ASSIGNED TASK: In the records that follow, locate every line with "فائقة" and extract it.
═════ DATA PROVIDED
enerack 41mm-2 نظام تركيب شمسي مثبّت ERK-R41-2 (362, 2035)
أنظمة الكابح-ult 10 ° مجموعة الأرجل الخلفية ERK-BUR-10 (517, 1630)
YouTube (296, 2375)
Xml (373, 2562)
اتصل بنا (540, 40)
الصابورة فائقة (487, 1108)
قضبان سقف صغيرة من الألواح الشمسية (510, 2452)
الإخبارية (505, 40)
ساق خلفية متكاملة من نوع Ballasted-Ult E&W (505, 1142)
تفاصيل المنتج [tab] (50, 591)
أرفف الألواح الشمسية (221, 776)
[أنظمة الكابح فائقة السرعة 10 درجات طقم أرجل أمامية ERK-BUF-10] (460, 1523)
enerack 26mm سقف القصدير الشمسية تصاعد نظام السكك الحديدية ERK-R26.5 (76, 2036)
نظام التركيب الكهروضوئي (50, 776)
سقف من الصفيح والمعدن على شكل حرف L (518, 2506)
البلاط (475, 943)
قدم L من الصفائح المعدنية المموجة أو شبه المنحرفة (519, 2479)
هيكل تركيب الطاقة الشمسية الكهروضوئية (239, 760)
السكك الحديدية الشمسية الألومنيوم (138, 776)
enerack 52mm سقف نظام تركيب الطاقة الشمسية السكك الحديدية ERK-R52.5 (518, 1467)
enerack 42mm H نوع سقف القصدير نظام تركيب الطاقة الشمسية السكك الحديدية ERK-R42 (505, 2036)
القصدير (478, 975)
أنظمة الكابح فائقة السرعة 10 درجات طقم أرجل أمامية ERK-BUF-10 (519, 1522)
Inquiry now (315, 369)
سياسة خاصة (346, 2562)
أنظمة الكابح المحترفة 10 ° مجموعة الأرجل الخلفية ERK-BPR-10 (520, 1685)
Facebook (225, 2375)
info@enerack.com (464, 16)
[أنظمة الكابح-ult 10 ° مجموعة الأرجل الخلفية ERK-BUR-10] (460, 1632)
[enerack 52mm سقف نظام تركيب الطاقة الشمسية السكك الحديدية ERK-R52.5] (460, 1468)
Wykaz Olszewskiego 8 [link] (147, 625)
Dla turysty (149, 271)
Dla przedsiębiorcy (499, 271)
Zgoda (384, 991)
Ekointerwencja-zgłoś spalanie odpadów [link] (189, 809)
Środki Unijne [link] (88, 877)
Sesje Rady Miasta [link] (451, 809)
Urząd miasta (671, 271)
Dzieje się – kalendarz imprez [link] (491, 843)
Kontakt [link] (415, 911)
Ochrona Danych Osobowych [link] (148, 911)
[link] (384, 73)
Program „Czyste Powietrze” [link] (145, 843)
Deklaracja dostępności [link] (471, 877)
══════════
SOLVED PROBLEM:
الصابورة فائقة (487, 1108)
[أنظمة الكابح فائقة السرعة 10 درجات طقم أرجل أمامية ERK-BUF-10] (460, 1523)
أنظمة الكابح فائقة السرعة 10 درجات طقم أرجل أمامية ERK-BUF-10 (519, 1522)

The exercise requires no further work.